Records drawn from a dataset:
____________

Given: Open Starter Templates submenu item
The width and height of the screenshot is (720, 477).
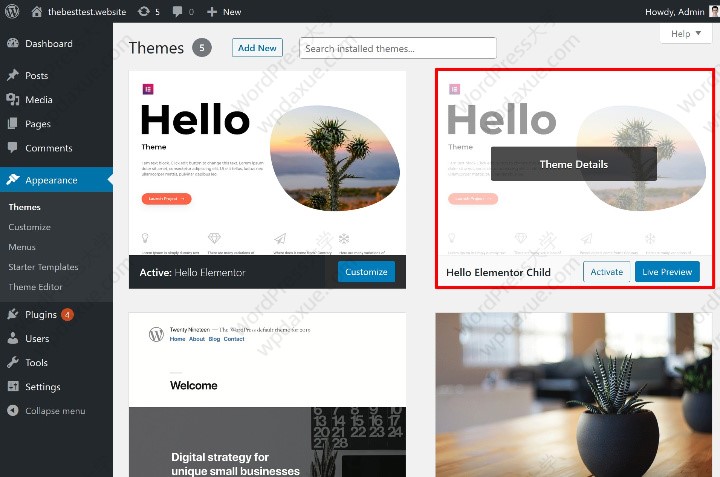Looking at the screenshot, I should pos(43,267).
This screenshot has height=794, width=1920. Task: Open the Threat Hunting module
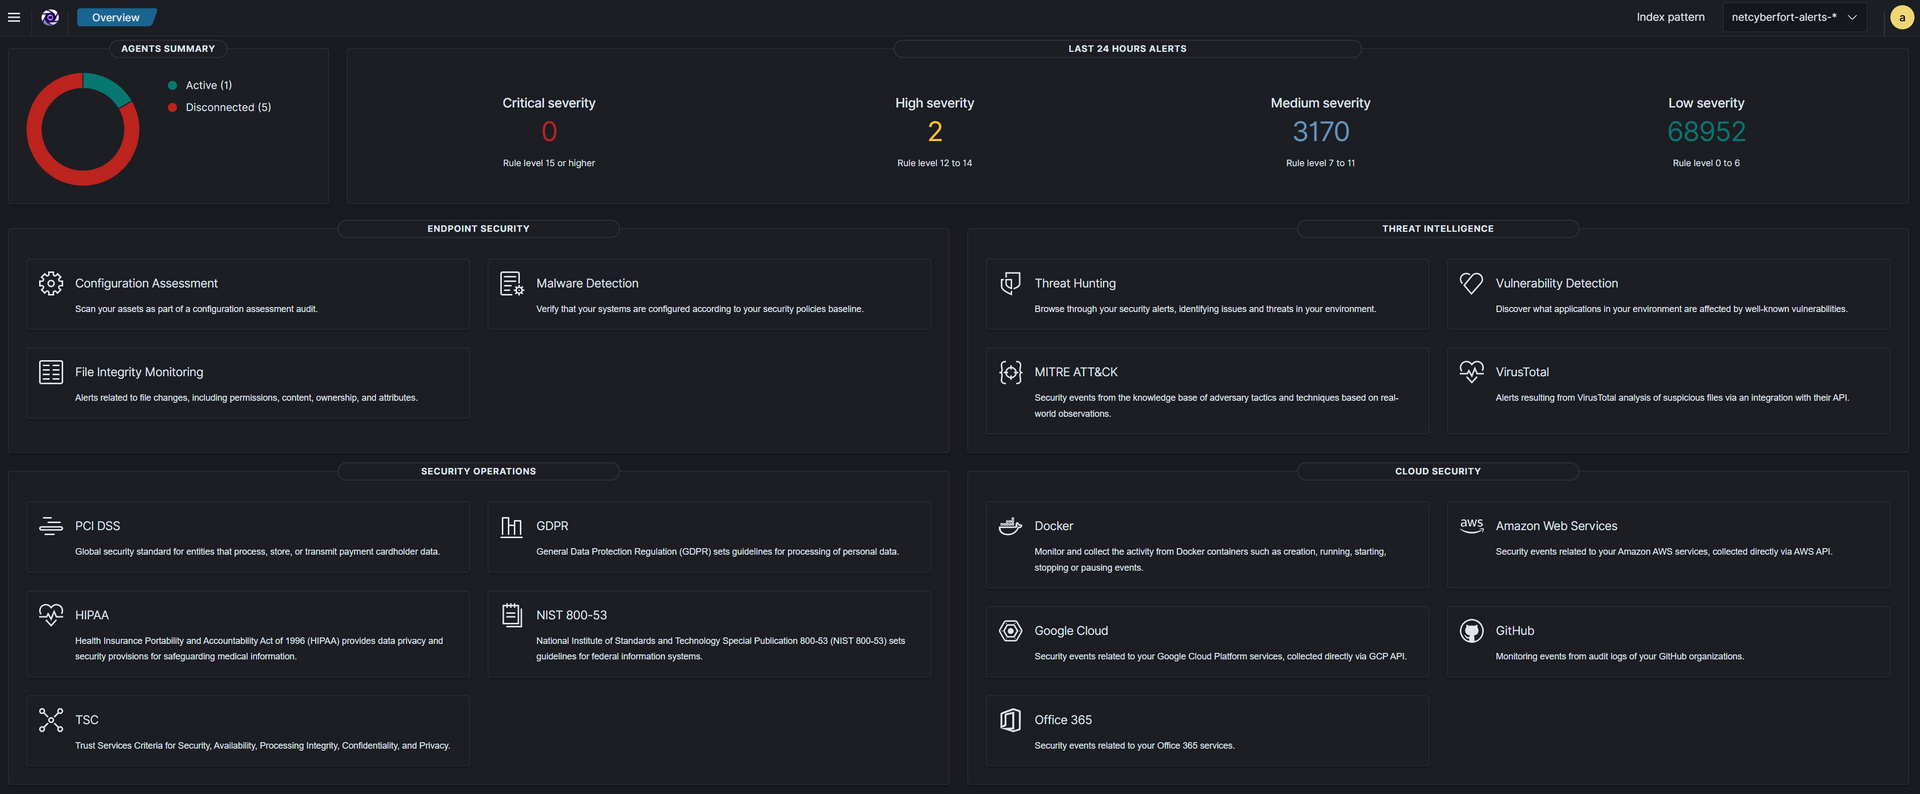click(1075, 284)
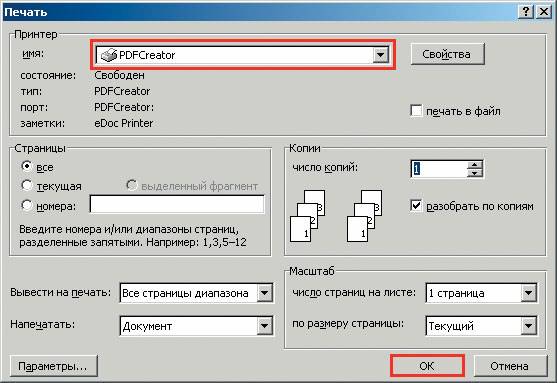
Task: Click the Свойства button
Action: point(447,54)
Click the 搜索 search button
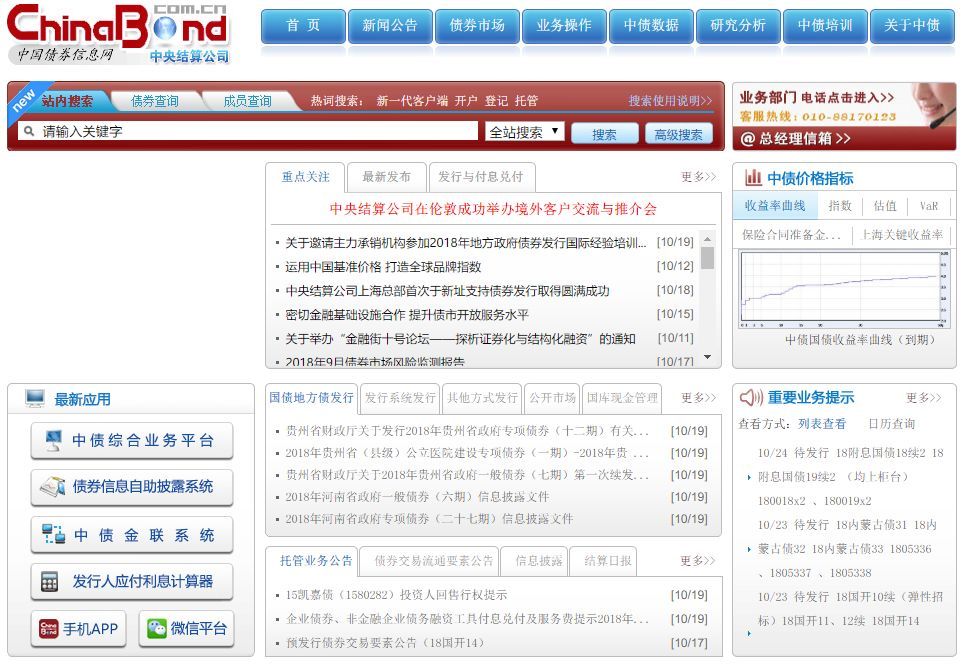The image size is (963, 666). (x=604, y=131)
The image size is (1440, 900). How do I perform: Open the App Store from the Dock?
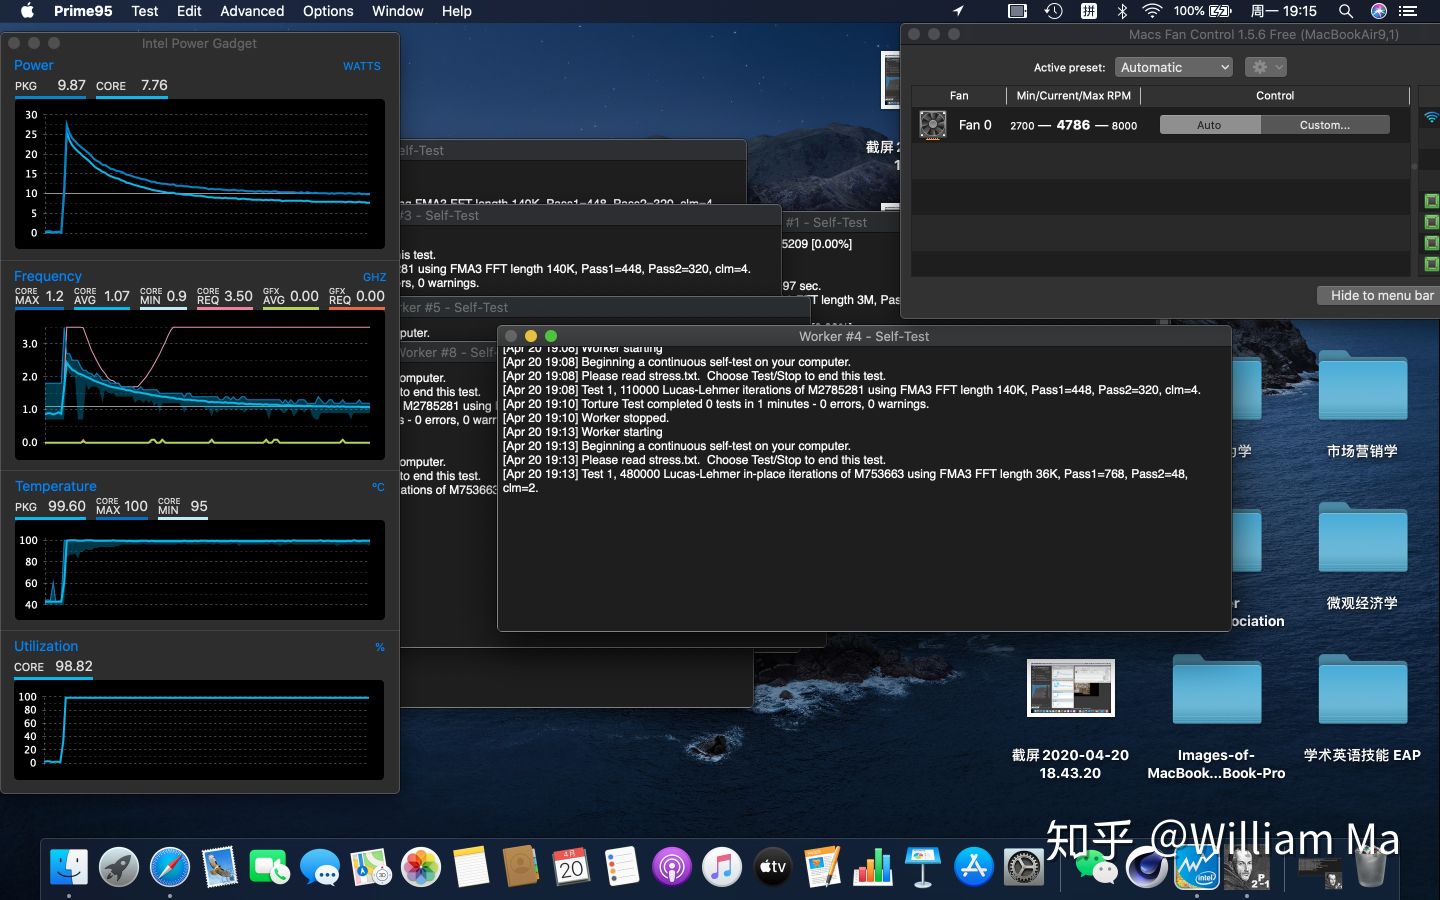pyautogui.click(x=972, y=868)
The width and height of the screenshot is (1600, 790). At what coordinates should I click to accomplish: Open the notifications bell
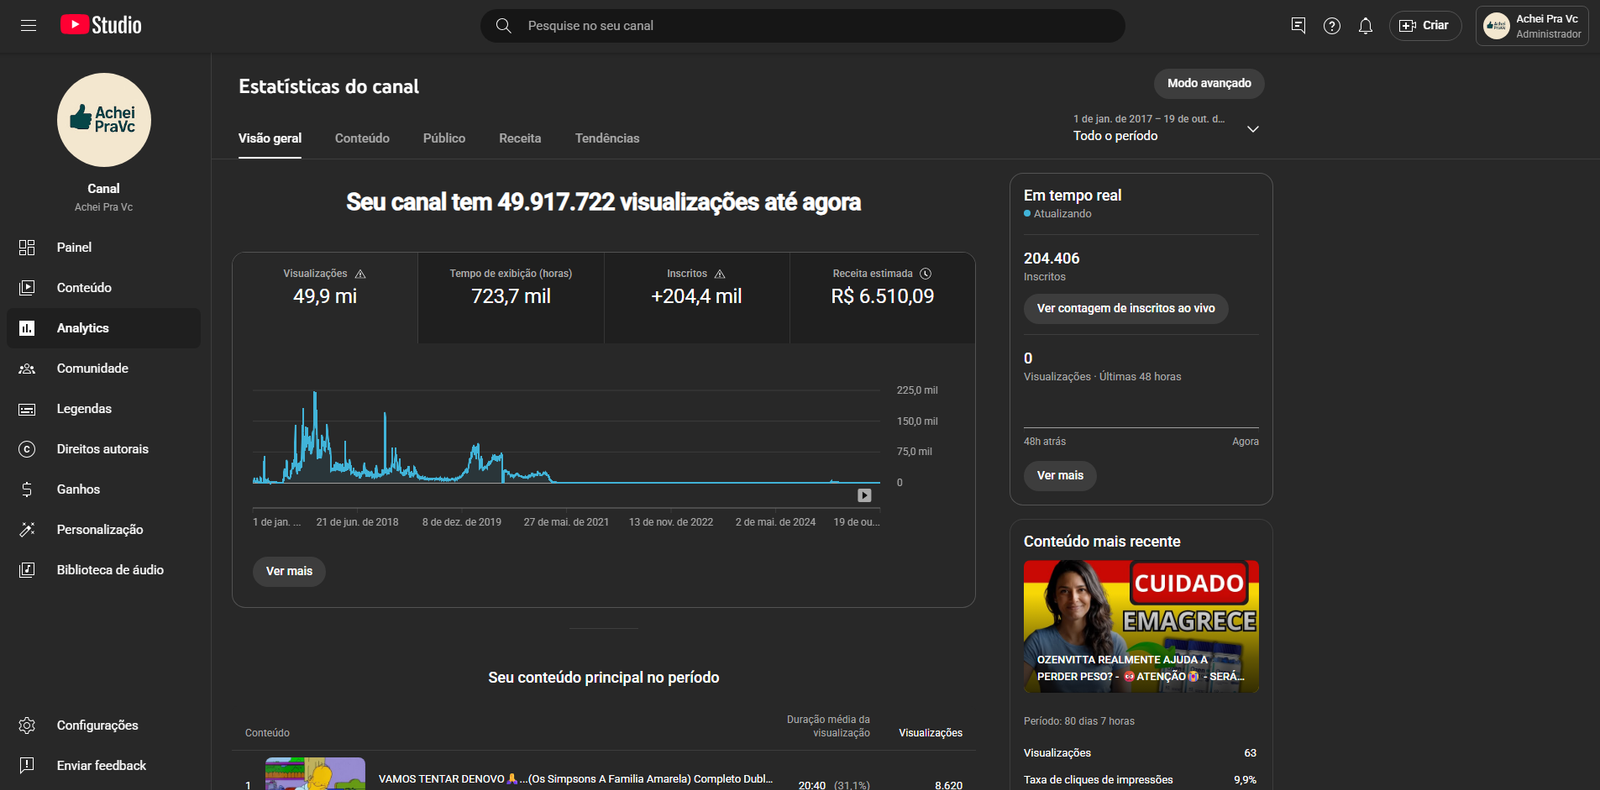(x=1365, y=26)
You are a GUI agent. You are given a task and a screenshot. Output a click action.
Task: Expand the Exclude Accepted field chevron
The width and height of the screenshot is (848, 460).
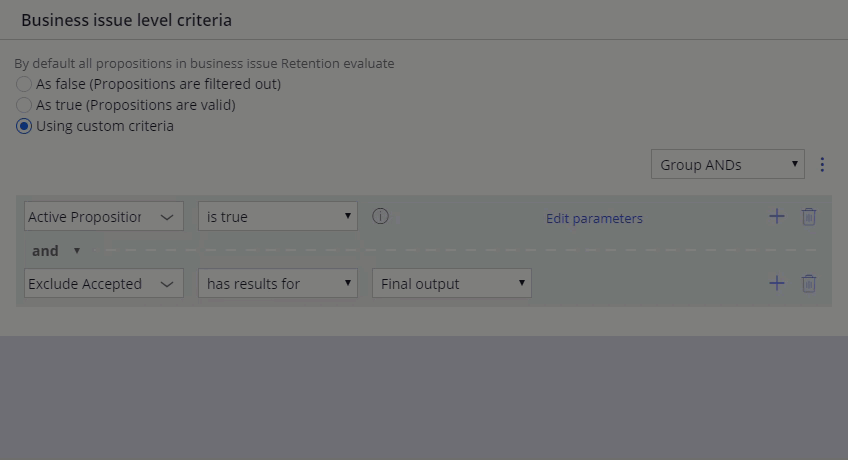pos(167,284)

____________

Your copy must start at the line that holds "The width and height of the screenshot is (848, 460)." and end at the last line of the data, both included; it must contain no pictures.

The width and height of the screenshot is (848, 460).
pos(167,284)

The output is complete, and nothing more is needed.